St. Martin

Die als Wahrzeichen Herrschings geltende St. Martinskirche liegt sehr reizvoll auf einem vom Kienbach umflossenen Hügel inmitten des ummauerten Friedhofs. Das Patrozinium St. Martin deutet auf eine Gründung in fränkisch-karolingischer Zeit. Es wird vermutet, dass es sich um die Eigenkirche des ersten Siedlers Horskeo und seiner Sippe handelte. Die erste urkundliche Erwähnung stammt von 1131/32. Uber den Kirchenbau sind bislang keine genauen Daten bekannt. Rolf Wünnen­berg datiert in seiner Publikation von 1976 die Errichtung der Martinskirche durch das Kloster Benediktbeuren in das Jahr 1248. Wegen fehlender Quellen ist diese Angabe leider nicht nachvollziehbar.

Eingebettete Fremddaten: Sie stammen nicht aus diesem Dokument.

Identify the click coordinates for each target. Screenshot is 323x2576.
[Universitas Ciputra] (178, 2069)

Der schlichte Saalbau von zwei Fensterachsen mit eingezogenem Chor ist wohl noch spätgotisch. Der mächtige, an der Chornordseite errichtete Kirchturm trägt auf dem quadratischen Untergeschoß einen achteckigen Oberbau mit Zwiebelhaube. Der 1687 durch den Dechanten Johann Geyer beim Geistlichen Rat vorgebrachte Antrag auf Errichtung eines Glockenturms könnte sich auf diese oktogonale Aufstockung beziehen. Bei der grundlegenden Restaurierung 1963/64 wurde die Kirche um ein Joch mit Orgelempore nach Westen hin erweitert, unter Weglassung des „Vorzeichens“ mit einem kleinen Ossuarium. Die letzte Renovie­rung fand 1984 statt.

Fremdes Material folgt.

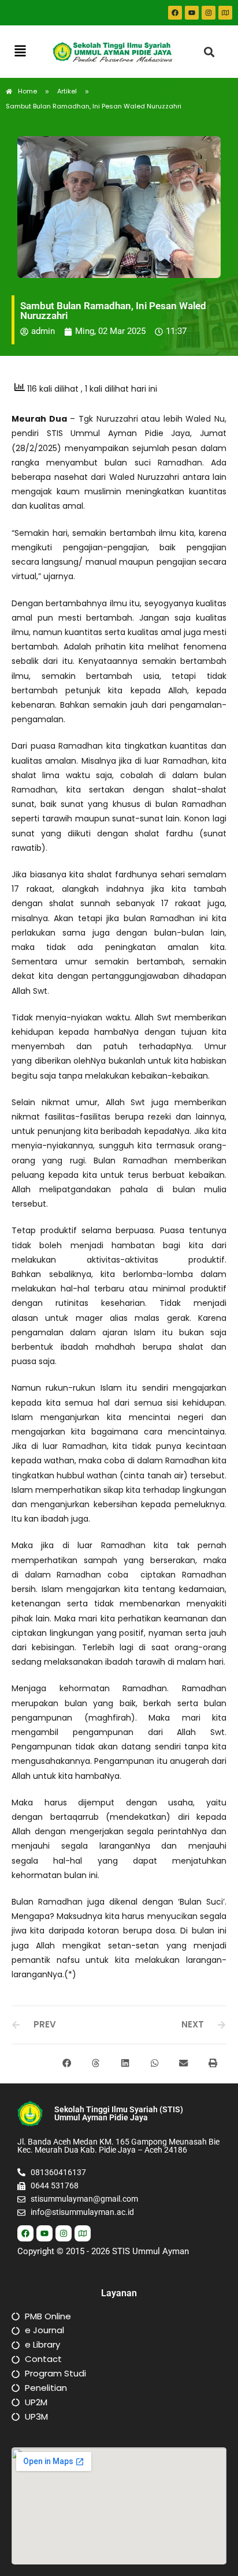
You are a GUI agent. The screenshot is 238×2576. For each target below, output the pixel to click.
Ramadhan (180, 462)
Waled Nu (205, 419)
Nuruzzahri (117, 419)
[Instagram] (208, 13)
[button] (20, 51)
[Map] (225, 13)
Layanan (119, 2293)
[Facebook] (175, 13)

Das Innere der Kirche zeigt eine flache, zartrosa und gelb gefaßte Pilastergliede­rung an den Wänden. Die Flachdecke in Höhe des Chorbogens ist durch Stucklei­sten in vier kassettenartige Felder gegliedert, die um einen mittleren Vierpass ange­ordnet sind. Möglicherweise beziehen sich die Zahlungen an Anton Hueber, Maler zu Oberalting, für die in Fresko ausgeführten „sechs Feldungen“, und einen Maurer in Herrsching, aus den Jahren 1762-64 auf die barocke Uberfor­mung des Innenraums. Der Chorraum von zwei Achsen mit dreiseitigem Schluss ist mit einem Stichkappengewölbe versehen, das höher reicht als die Flachdecke des Kirchenschiffs.

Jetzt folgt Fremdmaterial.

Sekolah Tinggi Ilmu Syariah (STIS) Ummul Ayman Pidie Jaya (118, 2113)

Die im wesentlichen einheitliche Innenausstattung entstammt der ersten Hälfte des 18. Jh. Der Hochaltar (Anfang 18. Jh.) soll von einem Dießener „Kistler“ geschaf­fen worden sein. Das zweigeschossige Retabel zeigt in der von je zwei Wendelsäu­len eingefassten rundbogigen Mittelnische eine thronende Maria mit Kind, um 1880 aus der Mayer’schen Hofkunstanstalt München, auf den seitlichen Konsolen unter Baldachinen die hl. Joachim und Anna. Im Auszug thront die Skulptur des Titelhei­ligen St. Martin, Anfang 16. Jh., dargestellt als Bischof in pontifikaler Gewandung mit Bischofsstab in der rechten und Gans auf der linken Hand. Zur Erklärung die­ses besonders in Oberbayern verbreiteten Attributs, das nicht auf eine Begeben­heit im Leben oder Wirken des Heiligen Bezug nimmt, ist die Legende entstanden, Martin von Tours habe sich in einer Höhle versteckt, um der Bischofswahl zu entge­hen, durch das Geschnatter einer Gans sei er aber entdeckt worden. Wahrschein­licher ist jedoch, daß mit dem Martinstag am 11. November der Abschluß des Wirt­schaftsjahres und der Termin für die Entrichtung der Abgaben (zu denen auch dort, wo Gänsezucht betrieben wurde, Gänse gehörten) verbunden wurde. Den hl. Mar­tin flankieren, auf dem verkröpften Retabel-Gebälk sitzend, zwei Engel in bewegter Haltung. Der linke hält ein Spruchband („Ave Maria“), der rechte ein Lilienszepter – vielleicht Hinweis auf die Verkündigungsgruppe, die nach mündlicher Uberliefe­rung im Zentrum des Altars gestanden haben soll. Links und rechts vom Tabernakel in der Altarpredella stehen die Statuetten des hl. Antonius und des hl. Josef.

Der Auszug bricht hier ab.